Aquaducts in a single feature solution, with only one mission: Manage Auth0 Tokens.
This week, I’d had enough. I carved out an hour to remove my DIY auth flow and integrate the Aquaduct SDK. It was fast—less than an hour end-to-end. I removed 541 lines of code, six API endpoints, cron jobs, and fragile token logic.
Sometimes, low-code means using the right library; sometimes, it means integrating a SaaS. In this case, the value was in breaking apart the feature, identifying what mattered, and going deeper—not wider—to move faster.
I deployed to my beta users by the end of the day. Less code is more code. :)
New solutions in the Queue
I have an AI meeting engine that flags new tools mentioned during founder calls. Here’s what’s at the top of my research queue this week:
1. Weavy.com - A stealth-mode AI founder texted me: "Have you seen this yet?".
Weavy is building dev tools for low code. That sentence alone made me stop. I jumped on a Zoom with the founders and was floored. They’re building no-code infrastructure for enterprise teams—not just drag-and-drop UIs but real embedded collaboration features, ready to wire into apps without rebuilding.
2. Intellectible.com - AI Workflow Builder (Jesse)
I met the founder in a Techstars Zoom call, and we demoed his product. During the call, I outlined one of my client’s AI stack problems—multi-layered, messy, and expensive. We needed a way to productize what we had built before we added another layer of complexity.
He said, “We can build that on our AI stack in one hour.”
At first, I shrugged it off as a tech flex. Then, I saw some of their target client use cases. They are focused on the high-end consulting market, Forrestors, BCP, etc.
Now, I’m carving out time (and budget) to explore their startup-focused release. If it delivers, it could remove months of engineering pain and get two clients to revenue in a fraction of the time.
It's not cheap, but the price might be important if the impact is as good as the CTO outlined. (Jesse, I will accept the beta invite once I return from vacation.)
3. Deciphr.ai - AI knowledge base for YouTubers. (Talk to Nikhil)
A startup out of Australia that’s been on my radar for months. They’ve built an AI query engine that runs on top of document folders—fast answers from messy files. The use case keeps popping up.

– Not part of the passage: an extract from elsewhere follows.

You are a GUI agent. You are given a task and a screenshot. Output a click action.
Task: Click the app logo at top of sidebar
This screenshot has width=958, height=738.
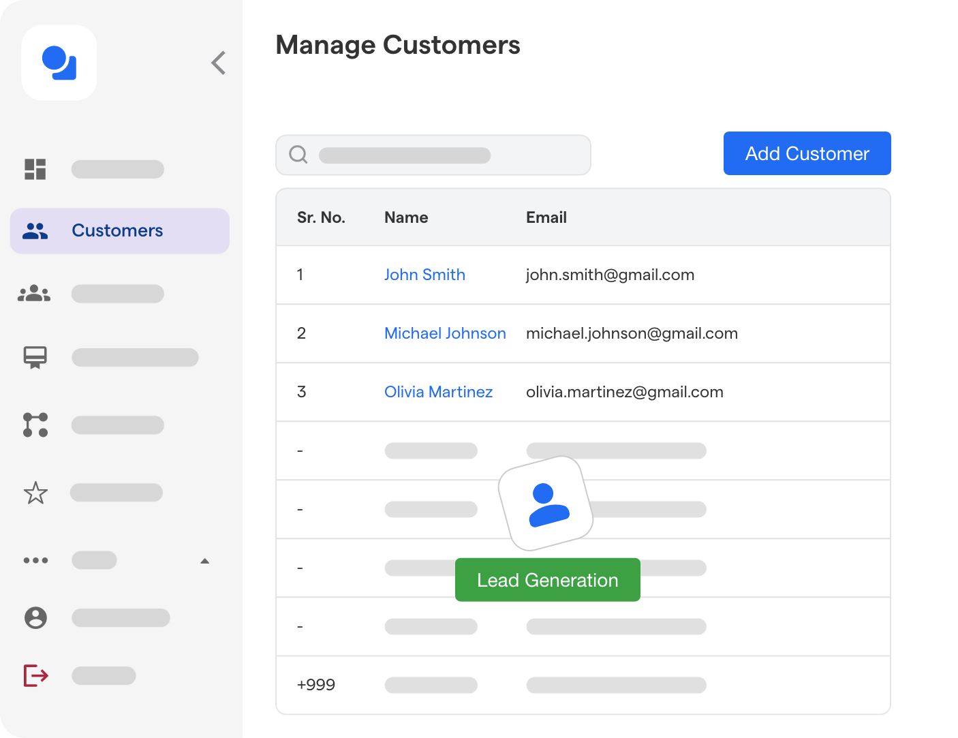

Their current ICP is YouTube content creators who need to access and reuse past content. Once these founders get to 50+ hours of content, the challenges of finding and reusing past materials impact their ability to grow their audiences.
I see a lot of other use cases for their tech.
I hope that in May, I can find the perfect MVP to justify a full deep dive.
A Big Team Developer Perspective on AI
Last night in Chinatown, I shared a table with junior devs from a big Boston tech team. One of the developers mentioned that their company management now requires each developer to use at least $20 of Copilot per month.
Good? The developer did not understand the metric or its value. I do.
The second insight she shared was that much of her team would not use the tools provided.
60% of her team thinks that’s too much. AI was a pain, and they felt they did not need to be adapted.
But here’s what I told her: Use it. Max it out. This isn’t just a tool mandate—it’s a filtering system. Management is watching who adapts and who resists.
This is how layoffs will be made. This is one of the metrics determining who goes and who stays.
Every CEO and board I talk to is chasing one thing: an AI strategy. The real plan is simple: "Scale people with tools".
Use AI to turn one developer into three.
We’re (could be) heading into a recession, and smaller teams are coming. Headcounts will drop. Find the high-adopters now, before budgets get tight.
Pre-scale your team. Give them the tools to prove their value before they’re asked to.
All Done!
It's not a great way to end the week, but this is the world startups will face this coming year.
I hope everyone has a great week. Enjoy the warm weather.